A las cinco de la tarde, Micaela recibió un mensaje de Gaspar. Le decía que por la noche llevaría a su hija Pilar a cenar a la boda y le preguntaba si quería ir.
Micaela se negó, diciéndole que se encargara de que la niña cenara bien.
Y eso era justo lo que Gaspar esperaba.
Por la noche, Jacobo también llevó a Viviana. Las dos pequeñas se sentaron una al lado de la otra, cada una acompañada por su tutor. Muchas miradas se posaron con admiración en las dos pequeñas princesas.
Algunos incluso empezaron a hacer planes en secreto, imaginando si sus hijos podrían en el futuro ganarse el corazón de alguna de ellas y así emparentar con la familia Ruiz y la familia Montoya.
Después de todo, tener a Jacobo y a Gaspar como consuegros significaría que sus hijos se ahorrarían media vida de esfuerzo.
¿Media vida? ¡Era una fortuna que no podrían amasar ni en varias generaciones!
Esa noche, mucha gente también pudo ver el lado paternal de Gaspar.
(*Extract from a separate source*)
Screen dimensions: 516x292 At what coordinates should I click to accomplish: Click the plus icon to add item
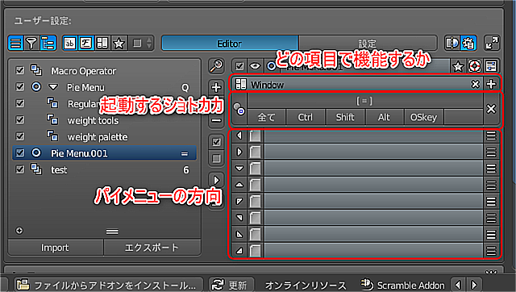point(216,88)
Acostumbrado a ser implacable en el mundo de los negocios, cuidaba de su hija con una paciencia y una delicadeza extraordinarias, con una sonrisa tierna siempre en el rostro.
A mitad de la cena, había una zona de descanso al lado, ideal para que los niños fueran a jugar un rato. Al poco tiempo, dos niños se acercaron y buscaron la oportunidad de jugar con Pilar y Viviana.
Al principio, Pilar y Viviana jugaban juntas con globos y bloques de construcción, mientras Gaspar y Jacobo las observaban de cerca.
La irrupción de los dos niños puso en alerta a los dos tutores.
Los niños eran dos años mayores que Pilar y Viviana, y a leguas se notaba que eran los reyes de su casa. Se acercaron directamente para jugar con ellas.
El rostro de Gaspar, que hasta entonces había sido afable, se tensó a una velocidad visible, y los dedos con los que sostenía la copa de vino se apretaron.
En ese momento, uno de los niños, al ritmo de la música, intentó tomar la mano de Pilar a la fuerza.